In the present study, we also evaluated the correlation between different confounding factors, such as gender, residential area, age at enrollment, type of administration, school program with our outcomes. Our results showed that the male gender was a negative predictor for weighted average mark, clinical curriculum scores, and clerkship performance. This may be explained by higher self-efficacy in males than in females, which has been reported previously in medical students [31, 32]. Furthermore, several studies also concluded that females performed better than their male counterparts in interpersonal skills and were more patient-centered [33, 34]. The length of the medical school curriculum in Taiwan has been shortened from seven to six years since 2013 [11]. In addition to strengthening clinical training and improving educational outcomes based on the concept of "learning-by-doing", the curricular reform is also relevant to the gray area of implementing medical interventions during clerkships. It is interesting to note that students who received seven-year medical education had a better performance in clerkship performance when compared with six-year medical students. The better performance in clerkship may be due to more experience of patient care and clinical practice, and may also be related to the better performance in MHC in seven-year students, as shown in Table 1. However, the shorter medical school program course may not seem to interfere with students' clinical performance development. A study conducted in Taiwan demonstrated that medical students studying a six-year program had lower objective structured clinical examination (OSCE) scores at the beginning of their clerkship, but there were no differences between six- and seven-year program in OSCE performances after the clerkship training [35]. Moreover, our results did not show a significant difference when a residential area was included as a confounding factor in a student's performance. This result may be explained by the fact that Taiwan is a highly urbanized country, and the gap between urban and rural areas is not especially obvious [36].

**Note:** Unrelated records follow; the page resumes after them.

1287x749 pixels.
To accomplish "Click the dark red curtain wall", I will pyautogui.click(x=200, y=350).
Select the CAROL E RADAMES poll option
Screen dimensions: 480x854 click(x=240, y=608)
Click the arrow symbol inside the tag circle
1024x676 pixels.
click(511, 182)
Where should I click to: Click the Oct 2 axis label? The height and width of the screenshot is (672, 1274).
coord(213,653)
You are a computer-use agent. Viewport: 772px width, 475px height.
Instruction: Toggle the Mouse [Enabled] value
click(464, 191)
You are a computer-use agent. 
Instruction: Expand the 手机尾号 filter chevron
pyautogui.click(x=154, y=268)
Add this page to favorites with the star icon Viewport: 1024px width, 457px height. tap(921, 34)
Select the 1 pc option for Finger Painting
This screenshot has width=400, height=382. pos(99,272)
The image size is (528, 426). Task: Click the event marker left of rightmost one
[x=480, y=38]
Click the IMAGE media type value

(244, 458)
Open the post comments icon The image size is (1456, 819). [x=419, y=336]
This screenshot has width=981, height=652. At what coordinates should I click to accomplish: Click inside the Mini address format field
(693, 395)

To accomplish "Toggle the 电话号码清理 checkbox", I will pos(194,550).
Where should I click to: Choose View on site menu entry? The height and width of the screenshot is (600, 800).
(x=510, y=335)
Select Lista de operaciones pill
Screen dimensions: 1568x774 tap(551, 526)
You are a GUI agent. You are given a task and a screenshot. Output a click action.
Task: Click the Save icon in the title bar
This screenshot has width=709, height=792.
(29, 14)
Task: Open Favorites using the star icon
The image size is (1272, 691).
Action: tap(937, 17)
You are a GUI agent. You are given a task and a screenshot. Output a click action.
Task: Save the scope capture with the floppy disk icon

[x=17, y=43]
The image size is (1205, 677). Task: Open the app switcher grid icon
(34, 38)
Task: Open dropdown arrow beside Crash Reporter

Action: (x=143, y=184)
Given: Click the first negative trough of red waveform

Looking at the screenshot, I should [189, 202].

Our study had several limitations. First, the sample comprised only one cohort of medical students from a single medical school in Taiwan, which may limit the generalizability of our results. Second, some scholars argue that humanities performance cannot be quantified numerically [37]. Consequently, we should interpret our results carefully since MH education focuses on the process of establishing self-values, and it takes time to develop and internalize these concepts. Therefore, our assessment time points may not be optimal. Third, this article does not address the correlation between MHC and postgraduate medical students, such as PGY or residency performance. Caution is required when inferring final impact after graduation. Fourth, since many MHCs are elective curriculums, there was inevitably some potential selection bias in this study. Nevertheless, it is worth noting that some MHCs were already included as required curriculums in the recent curriculum reform. However, it is impossible to create a randomized controlled trial for comparing differences between MHC due to ethical issues. A more in-depth exploration to identify possible relevant humanities curriculums is warranted in future research. Fifth, since our definition of resit is based on the time of admission and age, the resit group may include some non-repeaters, such as gap year or grade retention. Further coordinated, multi-institutional study is needed to more firmly establish the appropriate role of the MH in modern medical education.

Conclusion

By controlling for various confounding factors, such as gender, enrollment methods, and differences in schooling programs, our study quantifies the correlation between academic performance and MHC for medical students. Our experience may be of benefit to medical educators and could inspire future curriculum reforms in medical schools. We recommend a future study of improving the quality of MH education to see if this contributes to student learning outcomes.